1. The problem statement, all variables and given/known data

Show that the fraction of electrons within kT of the fermi level is equal to 3kT/2Ef, if D(E) = E^1/2.

2. Relevant equations

f(E) = 1 / ( exp(E-Ef)/kT + 1 ) fermi distribution

N = integral from 0 to inf of D(E)f(E)dE = total no. of electrons

3. The attempt at a solution

I'm really lost with this problem.

I'm not even sure if I have to solve it at T = 0, in which case I tried to calculate n = integral from Ef - kT to Ef of D(E)f(E)dE over N = integral from 0 to Ef of D(E)f(E)dE with f(E) = 1,

OR at a temperature T which is finite such that now I calculate n = integral from Ef - kT to Ef + kT of D(E)f(E)dE over N as defined in "relevant equations" above.

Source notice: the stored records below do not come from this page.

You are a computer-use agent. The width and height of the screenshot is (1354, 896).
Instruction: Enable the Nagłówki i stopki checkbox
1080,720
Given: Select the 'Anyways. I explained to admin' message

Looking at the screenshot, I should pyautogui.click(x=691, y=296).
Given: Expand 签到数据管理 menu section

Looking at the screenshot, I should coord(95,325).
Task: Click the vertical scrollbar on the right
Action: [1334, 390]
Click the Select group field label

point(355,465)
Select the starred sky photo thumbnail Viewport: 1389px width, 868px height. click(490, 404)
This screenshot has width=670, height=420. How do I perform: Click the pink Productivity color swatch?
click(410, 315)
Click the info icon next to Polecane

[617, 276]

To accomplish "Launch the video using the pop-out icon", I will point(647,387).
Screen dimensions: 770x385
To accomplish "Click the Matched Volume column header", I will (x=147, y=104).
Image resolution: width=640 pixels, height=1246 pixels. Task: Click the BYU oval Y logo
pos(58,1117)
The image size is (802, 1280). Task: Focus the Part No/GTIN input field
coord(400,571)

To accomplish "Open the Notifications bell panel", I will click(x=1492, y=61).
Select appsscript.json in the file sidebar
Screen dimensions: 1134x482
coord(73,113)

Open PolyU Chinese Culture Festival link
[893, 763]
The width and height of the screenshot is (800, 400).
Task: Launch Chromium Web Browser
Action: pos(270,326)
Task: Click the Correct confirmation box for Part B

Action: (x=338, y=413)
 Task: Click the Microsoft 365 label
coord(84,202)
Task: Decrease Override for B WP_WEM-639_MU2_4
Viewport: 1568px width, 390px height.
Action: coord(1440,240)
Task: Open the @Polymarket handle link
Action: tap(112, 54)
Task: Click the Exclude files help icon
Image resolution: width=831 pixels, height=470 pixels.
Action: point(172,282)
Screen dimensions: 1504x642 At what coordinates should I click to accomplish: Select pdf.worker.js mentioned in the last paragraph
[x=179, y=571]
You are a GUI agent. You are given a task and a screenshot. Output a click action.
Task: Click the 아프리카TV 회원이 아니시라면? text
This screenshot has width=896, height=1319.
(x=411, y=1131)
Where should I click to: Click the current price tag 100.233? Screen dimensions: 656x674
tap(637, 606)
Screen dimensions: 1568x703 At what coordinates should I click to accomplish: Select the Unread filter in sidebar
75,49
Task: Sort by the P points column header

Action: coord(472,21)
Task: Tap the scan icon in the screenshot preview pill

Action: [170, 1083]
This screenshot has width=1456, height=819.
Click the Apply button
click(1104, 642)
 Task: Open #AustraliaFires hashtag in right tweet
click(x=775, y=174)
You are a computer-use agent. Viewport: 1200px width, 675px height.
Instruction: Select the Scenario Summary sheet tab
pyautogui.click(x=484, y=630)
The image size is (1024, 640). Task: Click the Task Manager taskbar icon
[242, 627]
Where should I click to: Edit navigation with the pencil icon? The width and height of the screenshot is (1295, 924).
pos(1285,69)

In the first case I get a horrible algebraic expression which does not simplify to what I'm supposed to get and in the second case I get integrals I don't know how to evaluate and can't even calculate using mathcad.

Any hints would be highly appreciated.

Thanks!

2. Jun 11, 2009

### wdednam

Okay, I managed to get the answer.

For those who are interested, the calculation should be done at T = 0. Since the electrons are within kT of Ef, and Ef >> kT, the density of states is just D(Ef) = 3N/2Ef which is constant so it can come out of the integral in the numerator (the integral from Ef - kT to Ef + kT of D(E)f(E)dE). Remember that f(E) = 1 for E < Ef and 0 for E > Ef at T = 0.

To get the final answer just divide the result of this integral by N, the total number of electrons.

Cheers.